N Korea ‘ready for rocket launch’
Preparations in North Korea for a satellite launch are complete and lift-off will take place “soon”, state media have reported.
A rocket was ready to lift an experimental communications satellite from a base on the country’s east coast, state news agency KCNA said.
Pyongyang’s neighbours suspect the launch is a cover for a missile test and have urged it not to go ahead.
Correspondents say it remains unclear when exactly the launch will be.
Observers say North Korea is very likely to stick to this commitment, firing the rocket at the first sign of good weather conditions during the given times.
Monitoring equipment had been set up at the launch pad, indicating the rocket could be fired within hours, South Korean news agency Yonhap quoted officials as saying.
South Korea said it had convened a meeting of a special task-force, while security chiefs in Japan were said to be on stand-by. The US, Japan and South Korea have deployed warships with radar to seas off North Korea to monitor the launch.
Japan’s government at one point said that North Korea was believed to have launched a rocket, but later retracted the statement saying the information was incorrect.
“Preparations for launching Kwangmyongsong-2, an experimental communications satellite, by carrier rocket Unha-2 have been completed at the satellite launching ground in the east coastal area of the DPRK (North Korea),” KCNA said.
“The satellite will be launched soon,” it added.
In recent days satellite images have shown activity at the Musudan-ri site and the rocket positioned upright on the launch pad.
North Korea says it is pursuing peaceful space development, but its neighbours believe it could be planning to test a new long-range weapon.
They suspect the launch is a cover for a test of the Taepodong-2 ballistic missile, which could put parts of the US within reach of the communist state.
Washington, Seoul and Tokyo have all criticised the launch plan, which would violate UN resolutions.
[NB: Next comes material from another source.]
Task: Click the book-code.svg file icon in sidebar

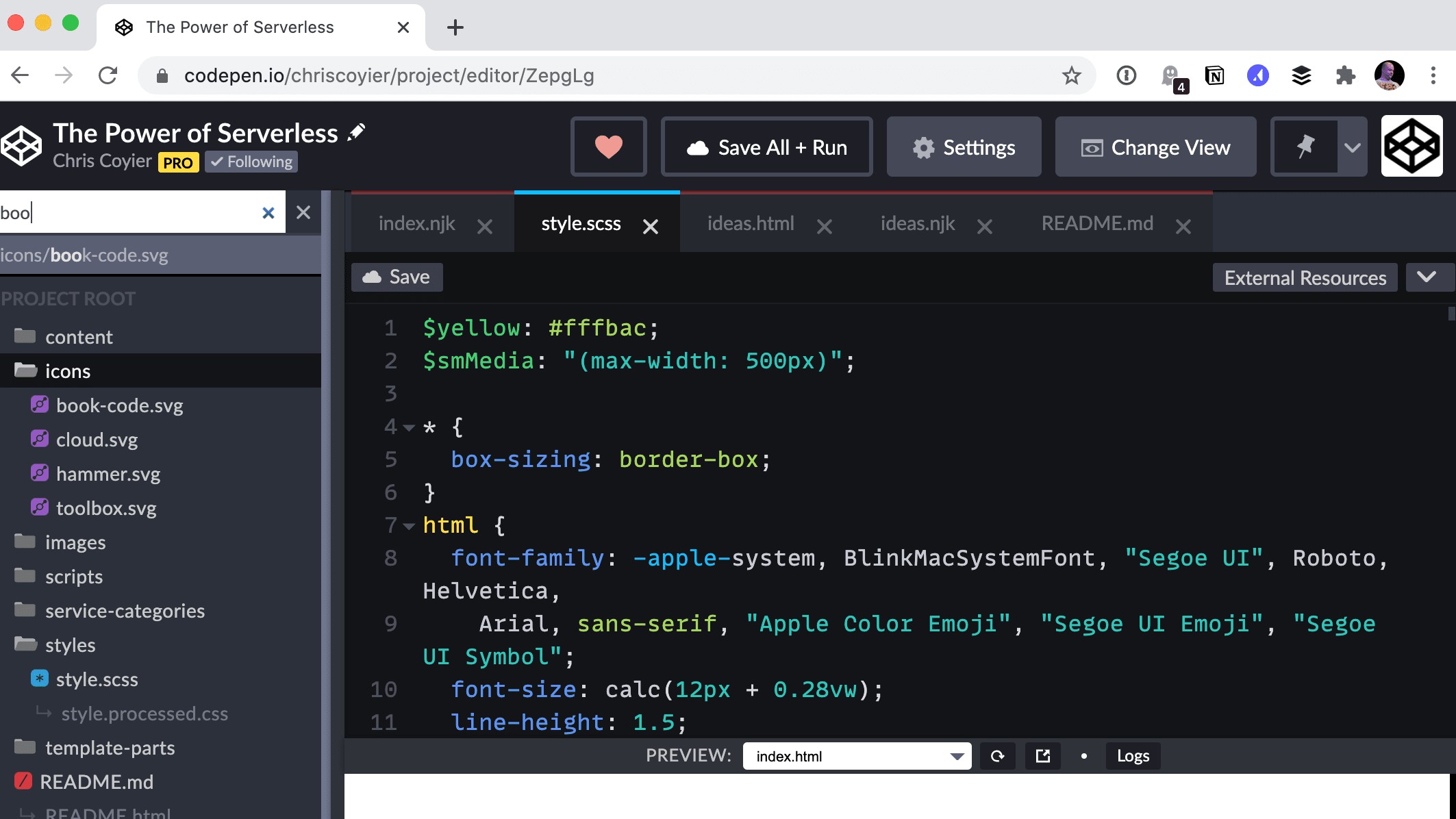Action: (40, 405)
Earlier this week, US President Barack Obama and his South Korean counterpart Lee Myung-bak said a “stern, united response” would follow any rocket launch by North Korea.
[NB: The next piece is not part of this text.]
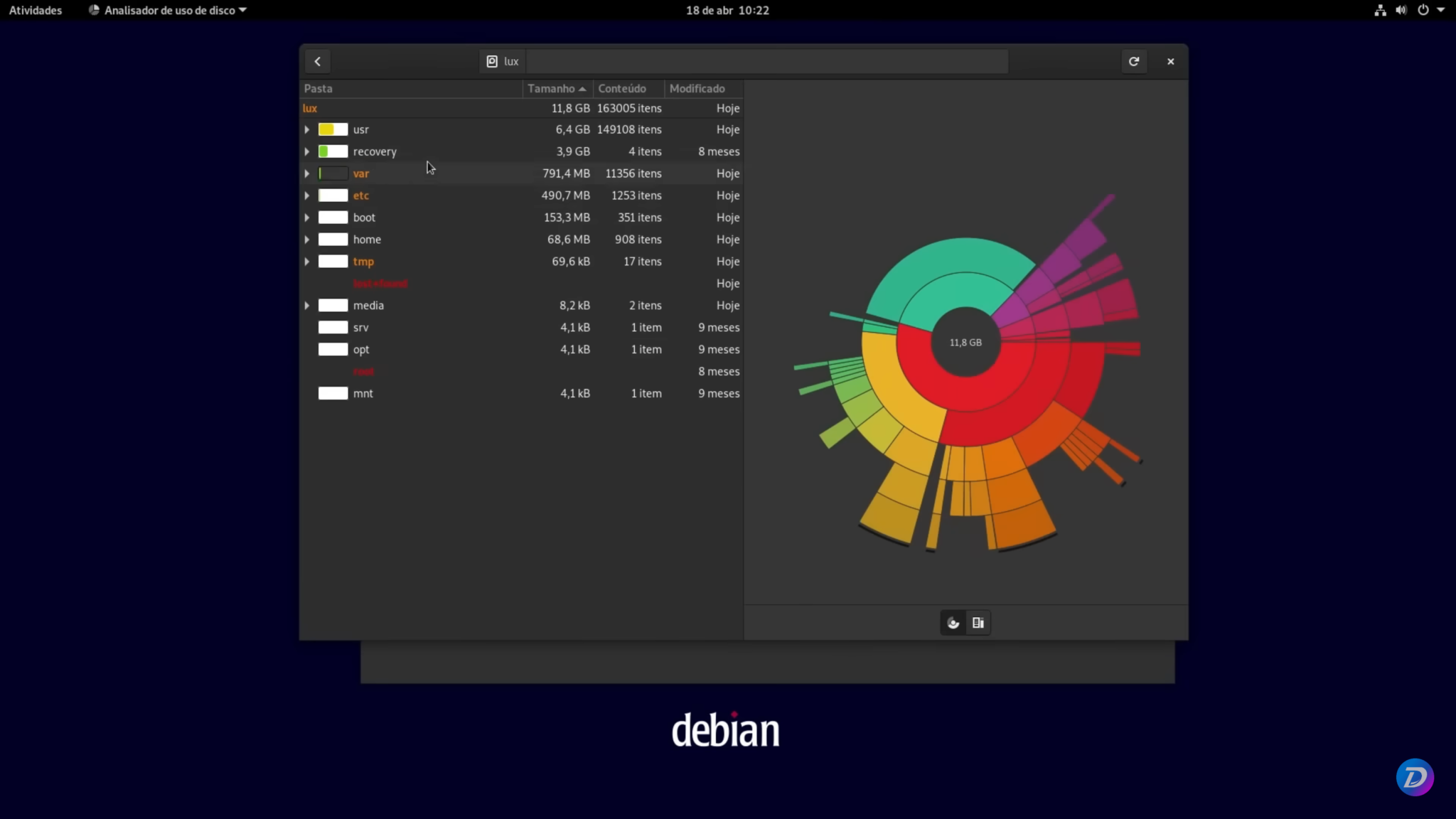Expand the var folder tree
The height and width of the screenshot is (819, 1456).
coord(307,174)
Japan, meanwhile, has said it will shoot down the rocket if it misfires and endangers Japanese territory. It has sent two destroyers equipped with missile interceptor technology into the Sea of Japan (East Sea).
North Korea’s military has threatened immediate retaliation if “even the slightest effort” is made to intercept its rocket.
The secretive country first test-fired a Taepodong-2 missile in July 2006. The missile failed shortly after launch and crashed into the sea.
Three months later it carried out a nuclear test. Talks between North Korea and five other nations – China, Russia, South Korean, the US and Japan – on an aid-for-disarmament deal are currently stalled.